EXERCISE INSTRUCTIONS: Give the listing again in full, matching it character for character.

TASK MATERIAL:
___

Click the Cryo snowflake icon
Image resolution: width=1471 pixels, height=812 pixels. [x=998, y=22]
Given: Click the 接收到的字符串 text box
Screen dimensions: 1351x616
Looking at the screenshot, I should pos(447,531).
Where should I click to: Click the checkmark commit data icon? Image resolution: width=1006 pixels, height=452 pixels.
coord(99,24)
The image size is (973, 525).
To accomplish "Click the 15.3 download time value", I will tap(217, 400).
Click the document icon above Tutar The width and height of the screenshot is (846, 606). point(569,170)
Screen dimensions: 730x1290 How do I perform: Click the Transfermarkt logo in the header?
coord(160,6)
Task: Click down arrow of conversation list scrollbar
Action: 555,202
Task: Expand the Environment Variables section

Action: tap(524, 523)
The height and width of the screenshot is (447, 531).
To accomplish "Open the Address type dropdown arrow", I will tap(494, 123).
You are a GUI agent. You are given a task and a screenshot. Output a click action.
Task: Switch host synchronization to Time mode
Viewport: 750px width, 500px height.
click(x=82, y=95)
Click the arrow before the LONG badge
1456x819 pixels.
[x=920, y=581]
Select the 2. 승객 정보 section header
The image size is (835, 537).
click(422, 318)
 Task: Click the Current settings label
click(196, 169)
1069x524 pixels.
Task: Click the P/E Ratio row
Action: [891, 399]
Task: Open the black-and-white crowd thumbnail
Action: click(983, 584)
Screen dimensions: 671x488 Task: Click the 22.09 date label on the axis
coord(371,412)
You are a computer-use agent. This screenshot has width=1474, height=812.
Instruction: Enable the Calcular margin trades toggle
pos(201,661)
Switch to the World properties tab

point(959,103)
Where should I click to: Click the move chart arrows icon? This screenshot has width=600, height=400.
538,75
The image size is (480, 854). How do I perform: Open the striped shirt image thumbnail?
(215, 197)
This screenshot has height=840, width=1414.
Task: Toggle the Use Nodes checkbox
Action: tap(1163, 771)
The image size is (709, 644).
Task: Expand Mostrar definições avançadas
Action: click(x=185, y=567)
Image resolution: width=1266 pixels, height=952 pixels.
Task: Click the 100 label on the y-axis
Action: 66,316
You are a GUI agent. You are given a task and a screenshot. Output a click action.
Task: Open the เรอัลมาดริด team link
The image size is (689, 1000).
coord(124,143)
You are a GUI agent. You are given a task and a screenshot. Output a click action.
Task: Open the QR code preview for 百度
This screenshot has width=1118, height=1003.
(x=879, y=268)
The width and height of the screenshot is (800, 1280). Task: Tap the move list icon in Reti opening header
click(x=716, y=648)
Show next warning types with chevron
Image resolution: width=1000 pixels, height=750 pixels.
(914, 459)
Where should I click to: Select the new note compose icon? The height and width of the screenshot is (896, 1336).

___

EXERCISE SOLUTION:
Click the Cryo snowflake icon
Image resolution: width=1471 pixels, height=812 pixels. [x=998, y=22]
Given: Click the 接收到的字符串 text box
Screen dimensions: 1351x616
Looking at the screenshot, I should pos(447,531).
Where should I click to: Click the checkmark commit data icon? Image resolution: width=1006 pixels, height=452 pixels.
coord(99,24)
The image size is (973, 525).
To accomplish "Click the 15.3 download time value", I will tap(217, 400).
Click the document icon above Tutar The width and height of the screenshot is (846, 606). point(569,170)
Screen dimensions: 730x1290 How do I perform: Click the Transfermarkt logo in the header?
coord(160,6)
Task: Click down arrow of conversation list scrollbar
Action: 555,202
Task: Expand the Environment Variables section

Action: tap(524, 523)
The height and width of the screenshot is (447, 531).
To accomplish "Open the Address type dropdown arrow", I will tap(494, 123).
You are a GUI agent. You are given a task and a screenshot. Output a click action.
Task: Switch host synchronization to Time mode
Viewport: 750px width, 500px height.
click(x=82, y=95)
Click the arrow before the LONG badge
1456x819 pixels.
[x=920, y=581]
Select the 2. 승객 정보 section header
The image size is (835, 537).
click(422, 318)
 Task: Click the Current settings label
click(196, 169)
1069x524 pixels.
Task: Click the P/E Ratio row
Action: [891, 399]
Task: Open the black-and-white crowd thumbnail
Action: click(983, 584)
Screen dimensions: 671x488 Task: Click the 22.09 date label on the axis
coord(371,412)
You are a computer-use agent. This screenshot has width=1474, height=812.
Instruction: Enable the Calcular margin trades toggle
pos(201,661)
Switch to the World properties tab

point(959,103)
Where should I click to: Click the move chart arrows icon? This screenshot has width=600, height=400.
538,75
The image size is (480, 854). How do I perform: Open the striped shirt image thumbnail?
(215, 197)
This screenshot has height=840, width=1414.
Task: Toggle the Use Nodes checkbox
Action: tap(1163, 771)
The image size is (709, 644).
Task: Expand Mostrar definições avançadas
Action: click(x=185, y=567)
Image resolution: width=1266 pixels, height=952 pixels.
Task: Click the 100 label on the y-axis
Action: 66,316
You are a GUI agent. You are given a task and a screenshot. Output a click action.
Task: Open the เรอัลมาดริด team link
The image size is (689, 1000).
coord(124,143)
You are a GUI agent. You are given a task and a screenshot. Output a click action.
Task: Open the QR code preview for 百度
This screenshot has width=1118, height=1003.
(x=879, y=268)
The width and height of the screenshot is (800, 1280). Task: Tap the move list icon in Reti opening header
click(x=716, y=648)
Show next warning types with chevron
Image resolution: width=1000 pixels, height=750 pixels.
(914, 459)
Where should I click to: Select the new note compose icon? The height and width of the screenshot is (896, 1336).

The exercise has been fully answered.